PAGE TEXT.
################
Of course local elections are always and rightly about all kinds of local issues. But Brexit was the elephant in the room and, when that’s the case, there is little space for the kind of deliberate ambiguity my party’s leadership has tried to create around the biggest issue facing our country for years.

There was a rejection of ambiguity in Barnsley where there as a 17.3 per cent swing to the Liberal Democrats. There was a rejection of ambiguity in Sunderland where there was a 13.4 per cent swing to the Liberal Democrats. There was a rejection of ambiguity in Wirral where there was a 11.1 per cent swing to the Greens. Others followed suit.

I was not surprised last week that in the chaos of trying to understand results without full analysis, journalists were resorting to questions of blame. It’s what they do. Yet I was surprised at their surprise.

This local election took place during one of the most “polled” periods in British history. The results are there for all to see. A majority of people in 96 per cent of constituencies in the north now back a people's vote. 75 per cent of Labour voters in the party’s heartlands – the north and the Midlands – now back a people's vote and 76 per cent now supporting remaining in the EU.

So why is the fact that voter patterns are shifting support to Remain or Final Say referendum parties a surprise? In truth, it is because of two things: caricatures and clarity.

Despite polling results showing the contrary, the north of England continues to be portrayed as a homogenous mass of angry leavers. At every available opportunity it has been used by journalists to fit a pre-determined narrative not the present-day reality. Find the empty mill or abandoned shipyard; find the social club or snooker hall; find the boarded-up shops, concrete wastelands, and above all, find the “angry” northern people.
################
DATA SECTION.
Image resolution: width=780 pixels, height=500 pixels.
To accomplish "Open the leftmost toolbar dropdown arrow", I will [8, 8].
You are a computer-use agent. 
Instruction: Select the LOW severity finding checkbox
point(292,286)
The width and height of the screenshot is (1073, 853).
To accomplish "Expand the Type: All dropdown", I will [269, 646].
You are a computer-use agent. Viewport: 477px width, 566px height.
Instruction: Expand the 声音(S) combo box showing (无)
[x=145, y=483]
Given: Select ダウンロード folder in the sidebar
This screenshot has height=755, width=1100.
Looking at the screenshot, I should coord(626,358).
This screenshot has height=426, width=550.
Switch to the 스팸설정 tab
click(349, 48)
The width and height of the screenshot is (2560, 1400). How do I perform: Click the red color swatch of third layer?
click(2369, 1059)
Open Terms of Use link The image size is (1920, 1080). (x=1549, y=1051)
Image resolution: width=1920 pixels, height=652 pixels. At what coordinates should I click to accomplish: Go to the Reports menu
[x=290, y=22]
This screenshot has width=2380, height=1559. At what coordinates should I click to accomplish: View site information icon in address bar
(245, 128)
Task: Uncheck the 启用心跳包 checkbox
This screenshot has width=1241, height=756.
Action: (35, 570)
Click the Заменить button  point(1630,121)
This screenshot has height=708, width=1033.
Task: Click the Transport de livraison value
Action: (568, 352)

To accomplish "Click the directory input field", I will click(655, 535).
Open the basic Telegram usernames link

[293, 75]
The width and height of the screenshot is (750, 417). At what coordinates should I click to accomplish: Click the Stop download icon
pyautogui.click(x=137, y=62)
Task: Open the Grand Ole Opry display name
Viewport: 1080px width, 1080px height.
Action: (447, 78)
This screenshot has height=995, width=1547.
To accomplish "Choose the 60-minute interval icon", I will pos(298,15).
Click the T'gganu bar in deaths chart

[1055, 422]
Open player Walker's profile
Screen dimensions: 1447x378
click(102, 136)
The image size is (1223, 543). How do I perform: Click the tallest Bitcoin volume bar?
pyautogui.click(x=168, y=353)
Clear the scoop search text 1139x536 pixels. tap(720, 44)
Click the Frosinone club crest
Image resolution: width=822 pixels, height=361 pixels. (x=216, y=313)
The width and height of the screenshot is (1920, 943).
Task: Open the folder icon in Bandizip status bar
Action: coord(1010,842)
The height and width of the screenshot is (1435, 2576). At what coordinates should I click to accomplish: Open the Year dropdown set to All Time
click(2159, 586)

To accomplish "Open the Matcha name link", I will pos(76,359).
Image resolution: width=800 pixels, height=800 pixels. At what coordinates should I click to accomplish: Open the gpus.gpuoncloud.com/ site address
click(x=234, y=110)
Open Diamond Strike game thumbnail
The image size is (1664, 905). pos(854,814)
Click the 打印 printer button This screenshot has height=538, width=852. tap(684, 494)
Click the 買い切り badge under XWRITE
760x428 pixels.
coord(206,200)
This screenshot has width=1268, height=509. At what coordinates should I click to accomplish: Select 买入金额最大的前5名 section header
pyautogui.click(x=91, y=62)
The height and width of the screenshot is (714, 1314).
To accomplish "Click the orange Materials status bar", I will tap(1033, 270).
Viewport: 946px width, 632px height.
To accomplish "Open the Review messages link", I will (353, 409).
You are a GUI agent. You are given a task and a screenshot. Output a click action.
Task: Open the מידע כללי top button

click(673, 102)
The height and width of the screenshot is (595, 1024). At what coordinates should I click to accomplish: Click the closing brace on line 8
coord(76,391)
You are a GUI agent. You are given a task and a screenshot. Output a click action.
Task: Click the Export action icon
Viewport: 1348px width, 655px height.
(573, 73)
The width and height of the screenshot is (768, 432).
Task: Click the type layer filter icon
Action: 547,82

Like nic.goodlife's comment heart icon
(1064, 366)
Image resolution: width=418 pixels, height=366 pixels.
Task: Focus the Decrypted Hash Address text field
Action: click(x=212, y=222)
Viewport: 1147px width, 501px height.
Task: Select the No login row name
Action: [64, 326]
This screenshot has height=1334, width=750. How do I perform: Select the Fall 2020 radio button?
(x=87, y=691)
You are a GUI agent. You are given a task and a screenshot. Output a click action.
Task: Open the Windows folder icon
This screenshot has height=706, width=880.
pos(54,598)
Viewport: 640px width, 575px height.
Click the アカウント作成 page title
################
LIST OF TASKS.
A. Decide whether each statement below agrees with the article on Brexit and the local elections, and answer yes or no, quoting the deciding words of the article. (i) The swing in Sunderland went to the Greens. (ii) The writer was surprised that journalists resorted to questions of blame. (iii) The writer names caricatures and clarity as the two things behind the surprise.
B. Reproduce the passage of the article on Brexit and the local elections from "Of course local" to "Others followed suit.".

TASK ANSWERS.
A.
(i) No: "in Sunderland where there was a 13.4 per cent swing to the Liberal Democrats"
(ii) No: "I was not surprised last week that in the chaos of trying to understand results without full analysis, journalists were resorting to questions of blame."
(iii) Yes: "it is because of two things: caricatures and clarity."

B.
Of course local elections are always and rightly about all kinds of local issues. But Brexit was the elephant in the room and, when that’s the case, there is little space for the kind of deliberate ambiguity my party’s leadership has tried to create around the biggest issue facing our country for years.

There was a rejection of ambiguity in Barnsley where there as a 17.3 per cent swing to the Liberal Democrats. There was a rejection of ambiguity in Sunderland where there was a 13.4 per cent swing to the Liberal Democrats. There was a rejection of ambiguity in Wirral where there was a 11.1 per cent swing to the Greens. Others followed suit.